Try it: Retype the data exactly, so that every line matches the original.

----------------

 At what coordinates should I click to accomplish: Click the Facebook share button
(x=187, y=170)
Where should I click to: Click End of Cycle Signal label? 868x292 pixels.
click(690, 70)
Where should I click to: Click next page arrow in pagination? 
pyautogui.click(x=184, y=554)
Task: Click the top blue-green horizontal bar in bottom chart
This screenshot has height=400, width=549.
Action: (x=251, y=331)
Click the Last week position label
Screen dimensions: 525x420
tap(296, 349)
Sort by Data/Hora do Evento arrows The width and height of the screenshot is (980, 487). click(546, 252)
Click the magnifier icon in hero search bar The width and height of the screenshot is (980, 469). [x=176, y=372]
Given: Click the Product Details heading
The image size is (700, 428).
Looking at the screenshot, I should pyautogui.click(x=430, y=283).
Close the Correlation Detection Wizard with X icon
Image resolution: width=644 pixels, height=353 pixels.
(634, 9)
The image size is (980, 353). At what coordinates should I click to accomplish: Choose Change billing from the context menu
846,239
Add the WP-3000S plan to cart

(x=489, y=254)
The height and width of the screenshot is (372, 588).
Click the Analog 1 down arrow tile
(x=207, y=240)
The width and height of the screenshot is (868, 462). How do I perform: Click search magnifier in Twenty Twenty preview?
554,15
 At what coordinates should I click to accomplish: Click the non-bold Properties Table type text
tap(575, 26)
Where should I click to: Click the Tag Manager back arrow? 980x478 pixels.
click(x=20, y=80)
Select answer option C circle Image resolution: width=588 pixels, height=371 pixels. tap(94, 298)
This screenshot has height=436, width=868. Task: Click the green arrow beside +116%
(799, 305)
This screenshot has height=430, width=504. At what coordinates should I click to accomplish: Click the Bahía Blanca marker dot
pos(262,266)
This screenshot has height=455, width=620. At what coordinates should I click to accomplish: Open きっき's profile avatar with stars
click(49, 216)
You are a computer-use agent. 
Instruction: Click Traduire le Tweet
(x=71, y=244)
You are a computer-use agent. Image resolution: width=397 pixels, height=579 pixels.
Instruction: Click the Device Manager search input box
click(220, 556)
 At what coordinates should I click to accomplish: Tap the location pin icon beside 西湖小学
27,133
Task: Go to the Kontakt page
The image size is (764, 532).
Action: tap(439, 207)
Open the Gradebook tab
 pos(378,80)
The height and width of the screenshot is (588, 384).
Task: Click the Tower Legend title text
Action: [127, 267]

----------------

Output of the exercise:
 At what coordinates should I click to accomplish: Click the Facebook share button
(x=187, y=170)
Where should I click to: Click End of Cycle Signal label? 868x292 pixels.
click(690, 70)
Where should I click to: Click next page arrow in pagination? 
pyautogui.click(x=184, y=554)
Task: Click the top blue-green horizontal bar in bottom chart
This screenshot has height=400, width=549.
Action: (x=251, y=331)
Click the Last week position label
Screen dimensions: 525x420
tap(296, 349)
Sort by Data/Hora do Evento arrows The width and height of the screenshot is (980, 487). click(546, 252)
Click the magnifier icon in hero search bar The width and height of the screenshot is (980, 469). [x=176, y=372]
Given: Click the Product Details heading
The image size is (700, 428).
Looking at the screenshot, I should pyautogui.click(x=430, y=283).
Close the Correlation Detection Wizard with X icon
Image resolution: width=644 pixels, height=353 pixels.
(634, 9)
The image size is (980, 353). At what coordinates should I click to accomplish: Choose Change billing from the context menu
846,239
Add the WP-3000S plan to cart

(x=489, y=254)
The height and width of the screenshot is (372, 588).
Click the Analog 1 down arrow tile
(x=207, y=240)
The width and height of the screenshot is (868, 462). How do I perform: Click search magnifier in Twenty Twenty preview?
554,15
 At what coordinates should I click to accomplish: Click the non-bold Properties Table type text
tap(575, 26)
Where should I click to: Click the Tag Manager back arrow? 980x478 pixels.
click(x=20, y=80)
Select answer option C circle Image resolution: width=588 pixels, height=371 pixels. tap(94, 298)
This screenshot has height=436, width=868. Task: Click the green arrow beside +116%
(799, 305)
This screenshot has height=430, width=504. At what coordinates should I click to accomplish: Click the Bahía Blanca marker dot
pos(262,266)
This screenshot has height=455, width=620. At what coordinates should I click to accomplish: Open きっき's profile avatar with stars
click(49, 216)
You are a computer-use agent. 
Instruction: Click Traduire le Tweet
(x=71, y=244)
You are a computer-use agent. Image resolution: width=397 pixels, height=579 pixels.
Instruction: Click the Device Manager search input box
click(220, 556)
 At what coordinates should I click to accomplish: Tap the location pin icon beside 西湖小学
27,133
Task: Go to the Kontakt page
The image size is (764, 532).
Action: tap(439, 207)
Open the Gradebook tab
 pos(378,80)
The height and width of the screenshot is (588, 384).
Task: Click the Tower Legend title text
Action: [127, 267]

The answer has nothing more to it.